▶ TEXT SEGMENT:

As you can see, the way this code as written is that the left side is not actually tail recursive at all, and instead only on the right side.  This might be acceptable if the tree were balanced to the right, but if the tree is skewed to the left, then we'll have a problem.  This is where CPS can help to solve this issue.  Let's try now to apply our knowledge from above on how to modify our functions to use CPS with an accumulator, instead.

let tree_size_cont tree =
  let rec size_acc tree acc cont =
    match tree with
    | Leaf _ -> cont (1 + acc)
    | Node(_, left, right) ->
        size_acc left acc (fun left_size ->
          size_acc right left_size cont)
  
  size_acc tree 0 (fun x -> x)

 

What we were able to accomplish is the following:

  • Create an inner function which uses an accumulator, our tree and a continuation function as input.
  • Return 1 plus the accumulator if we've reached the leaf of the tree
  • Else, we're going to call the function to get the left tree size recursively until we reach the leaf.  We create a continuation to get the right tree size.

▶ DATA:

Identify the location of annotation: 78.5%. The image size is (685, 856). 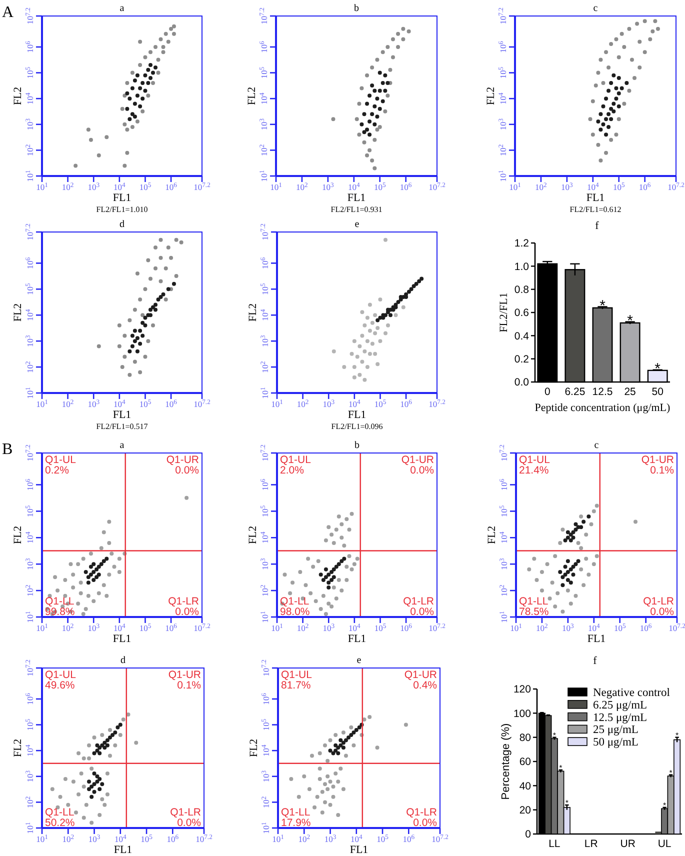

▶ LIST OF TASKS:
1. Quote the passage on continuation-passing style from the words "size_acc tree 0 (fun" through the words "function as input.".
2. In the passage on continuation-passing style, when does it say the original code might be acceptable?
The lines are separate material from the passage on continuation-passing style.

▶ RESPONSES PER TASK:
1.
size_acc tree 0 (fun x -> x)

 

What we were able to accomplish is the following:

  • Create an inner function which uses an accumulator, our tree and a continuation function as input.

2. If the tree were balanced to the right.